### Brief A
Reproduce verbatim the lines of the listing from the line with "Uncheck the 蓝海值 checkbox" to the line with "click(252, 40)", both included.

In the applying step, a liquid for dissolving the binder resin is applied to the powder layer formed in the forming step, to dissolve the binder resin contained in the secondary particles and bring back the secondary particles to the primary particles. The applying step is performed using, for example, the applying unit. As illustrated in FIG. 4D, the applying unit is, for example, an inkjet head 57. The inkjet head 57 applies a liquid 58 for dissolving the binder resin to a predetermined region of the powder layer 56. Then, as illustrated in FIG. 4E, through dissolution of the binder resin contained in the secondary particles to bring back the secondary particles to the primary particles, gaps are formed between the secondary particles and the primary particles fill the gaps. As a result, the region to which the liquid is applied is immobilized by the binder resin, and homogenized through shape disintegration of the secondary particles, making it possible to reduce voids or unsolidified regions from the region to which the liquid is applied.

In the step S5, k is incremented to k+1, and the flow moves to S6.

In the step S6, the flow moves to S3 when k is smaller than the number of repetitions, or moves to S7 when k is greater than or equal to the number of repetitions.

The forming step and the applying step are repeated until the number of layers laminated becomes a desired number. In this way, a layer-laminated structure is obtained over the stage 53. When the layer-laminated structure is dried, a green body 59 as illustrated in FIG. 4F is obtained.

In the step S7, the three-dimensional object producing apparatus 100 performs a heat treatment step, and the flow ends. In the heat treatment step, the dried green body is heated. The heat treatment step is performed using, for example, the heat treatment unit 3. Examples of the heat treatment unit 3 include a heater. In the heat treatment step, for example, removal and decomposition of the resin, and sintering of the green body may be performed simultaneously.

In the way described above, a sintered body, which is the result of sintering the raw material of a ceramic, is obtained.

EXAMPLES

The present disclosure will be described below by way of Examples. The present disclosure should not be construed as being limited to these Examples.

### Material for the task
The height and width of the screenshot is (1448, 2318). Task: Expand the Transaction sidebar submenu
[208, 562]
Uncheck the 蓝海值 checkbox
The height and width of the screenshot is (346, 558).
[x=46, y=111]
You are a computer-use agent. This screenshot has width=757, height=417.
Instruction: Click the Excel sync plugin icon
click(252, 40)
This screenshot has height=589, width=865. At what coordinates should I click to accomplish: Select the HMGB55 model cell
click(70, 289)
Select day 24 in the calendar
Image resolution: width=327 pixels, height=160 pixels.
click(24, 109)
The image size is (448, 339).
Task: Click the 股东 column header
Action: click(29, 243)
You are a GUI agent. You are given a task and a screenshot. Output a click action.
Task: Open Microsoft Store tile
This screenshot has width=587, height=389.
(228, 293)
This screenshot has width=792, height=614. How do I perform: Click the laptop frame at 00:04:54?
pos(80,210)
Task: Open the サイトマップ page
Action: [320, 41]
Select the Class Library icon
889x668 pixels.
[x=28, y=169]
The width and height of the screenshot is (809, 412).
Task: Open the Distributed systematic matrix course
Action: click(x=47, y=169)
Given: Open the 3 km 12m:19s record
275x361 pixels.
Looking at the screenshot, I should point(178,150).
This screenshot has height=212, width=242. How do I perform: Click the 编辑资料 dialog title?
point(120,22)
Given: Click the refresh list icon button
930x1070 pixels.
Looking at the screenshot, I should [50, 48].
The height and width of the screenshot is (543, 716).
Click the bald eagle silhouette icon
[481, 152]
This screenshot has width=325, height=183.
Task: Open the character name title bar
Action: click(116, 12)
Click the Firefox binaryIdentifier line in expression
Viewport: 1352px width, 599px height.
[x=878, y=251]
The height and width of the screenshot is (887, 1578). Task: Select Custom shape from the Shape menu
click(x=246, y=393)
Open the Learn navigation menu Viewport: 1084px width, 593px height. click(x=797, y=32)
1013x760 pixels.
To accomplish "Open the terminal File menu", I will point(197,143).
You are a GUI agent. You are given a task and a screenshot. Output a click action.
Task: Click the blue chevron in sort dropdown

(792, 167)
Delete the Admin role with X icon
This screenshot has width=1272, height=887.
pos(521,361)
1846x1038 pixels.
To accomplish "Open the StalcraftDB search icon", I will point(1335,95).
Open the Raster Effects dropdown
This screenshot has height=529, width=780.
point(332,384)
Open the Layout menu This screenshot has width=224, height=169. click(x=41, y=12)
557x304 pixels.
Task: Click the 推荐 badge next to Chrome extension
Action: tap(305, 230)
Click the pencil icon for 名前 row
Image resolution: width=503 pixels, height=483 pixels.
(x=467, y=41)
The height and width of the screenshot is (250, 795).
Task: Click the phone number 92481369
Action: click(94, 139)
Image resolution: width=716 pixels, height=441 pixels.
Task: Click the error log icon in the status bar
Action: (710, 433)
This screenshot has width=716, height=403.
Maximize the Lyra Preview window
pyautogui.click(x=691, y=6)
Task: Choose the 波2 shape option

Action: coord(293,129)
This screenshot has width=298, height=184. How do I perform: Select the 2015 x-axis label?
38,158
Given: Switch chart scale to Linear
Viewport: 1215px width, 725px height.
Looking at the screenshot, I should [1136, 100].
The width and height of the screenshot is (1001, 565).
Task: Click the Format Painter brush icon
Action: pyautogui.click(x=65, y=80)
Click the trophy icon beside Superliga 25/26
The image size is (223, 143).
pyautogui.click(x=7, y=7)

### Brief B
Write the next part of the passage on building a sintered ceramic object layer by layer, starting after its last sentence.

### Answer A
Uncheck the 蓝海值 checkbox
The height and width of the screenshot is (346, 558).
[x=46, y=111]
You are a computer-use agent. This screenshot has width=757, height=417.
Instruction: Click the Excel sync plugin icon
click(252, 40)

### Answer B
Examples 1 to 14

Three-dimensional objects were produced according to the flowchart illustrated in FIG. 2 and the three-dimensional object producing method illustrated in FIG. 4A to FIG. 4F.

Powders prepared in the manner described below using the materials presented in Table 1 below were used.

<Preparation of Primary Particles and Secondary Particles>

First, the material particles (primary particles; particles of kaolin, titanium oxide, or alumina) having the predetermined central particle diameter presented in Table 1 and a binder resin (polyvinyl butyral (PVB)) were both mixed in a solvent (ethanol) and dispersed sufficiently, to prepare a slurry.

Next, the obtained slurry was granulated into a liquid droplet shape and dried using, for example, a spray granulator and a drying sintering furnace. Then as needed, the resultant was classified, to obtain secondary particles having the central particle diameter presented in Table 1.

Next, the secondary particles were sintered. The secondary particles had a three-dimensional structure in which minute primary particles mutually bound while having voids. Therefore, the secondary particles had an approximately spherical shape. The primary particles of these samples had size variation depending on, for example, the central particle diameter of the raw material particles.

The central particle diameters of the primary particles and the secondary particles were measured in the manner described below. The results are presented in Table 1.

—Measurement of Central Particle Diameters of Primary Particles and Secondary Particles—

The central particle diameters of the primary particles and the secondary particles were cumulative 50% particle diameters (D₅₀) based on the volume-based particle size distributions that were obtained by measuring the respective particles with a laser diffraction/scattering particle size measuring instrument (obtained from Horiba, Ltd., LA-300).

<Liquid for Dissolving Binder Resin>

Ethyl acetate serving as a main solvent, SN DISPERSANT 5468 (obtained from San Nopco Limited) serving as a dispersant, and as needed, the inorganic particles presented in Table 2 were added together and stirred for 24 hours. The resultant was used as the liquid for dissolving a binder resin.

<Object Production>

Objects were produced with a quick-build experimental apparatus obtained by making a binder-jet object producing apparatus (obtained from Desktop Metal, Inc.) solvent-proof partially.

The layer lamination interval was 100 micrometers. The object production model was a cube having a size of 10 mm×10 mm×10 mm. The liquid for dissolving a binder resin was applied to a desired region. The amount of the liquid applied was 600 dpi.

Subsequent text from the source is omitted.